_Task goal:_ Select all lines holding the word "computer" from the entries that follow.

_Dataset entries:_
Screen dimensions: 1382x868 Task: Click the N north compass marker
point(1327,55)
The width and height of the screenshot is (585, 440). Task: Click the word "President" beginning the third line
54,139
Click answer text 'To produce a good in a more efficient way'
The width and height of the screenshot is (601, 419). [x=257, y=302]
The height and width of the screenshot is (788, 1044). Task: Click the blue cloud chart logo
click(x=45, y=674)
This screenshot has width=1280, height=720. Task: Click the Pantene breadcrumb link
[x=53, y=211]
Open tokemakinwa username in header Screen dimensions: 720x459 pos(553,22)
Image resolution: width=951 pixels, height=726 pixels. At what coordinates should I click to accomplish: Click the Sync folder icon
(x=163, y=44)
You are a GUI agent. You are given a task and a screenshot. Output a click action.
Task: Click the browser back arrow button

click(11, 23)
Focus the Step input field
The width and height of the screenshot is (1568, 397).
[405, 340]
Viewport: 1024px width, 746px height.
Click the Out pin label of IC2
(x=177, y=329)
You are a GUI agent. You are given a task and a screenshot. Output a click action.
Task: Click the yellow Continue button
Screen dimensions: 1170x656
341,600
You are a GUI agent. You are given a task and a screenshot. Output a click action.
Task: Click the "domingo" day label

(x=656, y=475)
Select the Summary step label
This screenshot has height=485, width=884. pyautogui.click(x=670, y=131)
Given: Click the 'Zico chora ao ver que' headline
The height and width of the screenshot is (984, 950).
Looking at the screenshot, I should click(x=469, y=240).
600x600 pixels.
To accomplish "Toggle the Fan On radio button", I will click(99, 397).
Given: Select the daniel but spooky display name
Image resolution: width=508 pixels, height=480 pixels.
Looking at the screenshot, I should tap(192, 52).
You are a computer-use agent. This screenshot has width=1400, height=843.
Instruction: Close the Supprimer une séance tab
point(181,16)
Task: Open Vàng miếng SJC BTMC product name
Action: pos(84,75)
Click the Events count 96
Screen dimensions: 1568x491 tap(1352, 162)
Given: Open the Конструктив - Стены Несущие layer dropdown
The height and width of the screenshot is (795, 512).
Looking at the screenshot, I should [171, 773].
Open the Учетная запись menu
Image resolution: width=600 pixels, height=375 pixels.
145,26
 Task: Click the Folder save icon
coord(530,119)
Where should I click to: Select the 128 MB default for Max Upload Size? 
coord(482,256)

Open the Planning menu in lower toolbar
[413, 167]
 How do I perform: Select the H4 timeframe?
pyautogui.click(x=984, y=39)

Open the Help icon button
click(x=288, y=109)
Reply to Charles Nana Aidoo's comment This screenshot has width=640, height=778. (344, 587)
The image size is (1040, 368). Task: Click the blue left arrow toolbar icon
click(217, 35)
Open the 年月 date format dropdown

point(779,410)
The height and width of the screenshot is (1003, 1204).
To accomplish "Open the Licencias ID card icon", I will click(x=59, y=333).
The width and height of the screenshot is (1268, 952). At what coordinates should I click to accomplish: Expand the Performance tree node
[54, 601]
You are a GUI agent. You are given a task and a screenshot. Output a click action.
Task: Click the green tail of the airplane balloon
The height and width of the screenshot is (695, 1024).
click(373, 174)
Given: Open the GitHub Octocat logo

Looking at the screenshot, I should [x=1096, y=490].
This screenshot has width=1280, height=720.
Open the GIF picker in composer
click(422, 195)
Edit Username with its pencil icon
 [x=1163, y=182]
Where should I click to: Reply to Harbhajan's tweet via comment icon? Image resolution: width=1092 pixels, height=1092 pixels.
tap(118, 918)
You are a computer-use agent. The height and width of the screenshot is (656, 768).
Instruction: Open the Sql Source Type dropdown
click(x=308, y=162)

_Solution to the exercise:_
You are a computer-use agent. This screenshot has width=1400, height=843.
You are a computer-use agent. The height and width of the screenshot is (656, 768).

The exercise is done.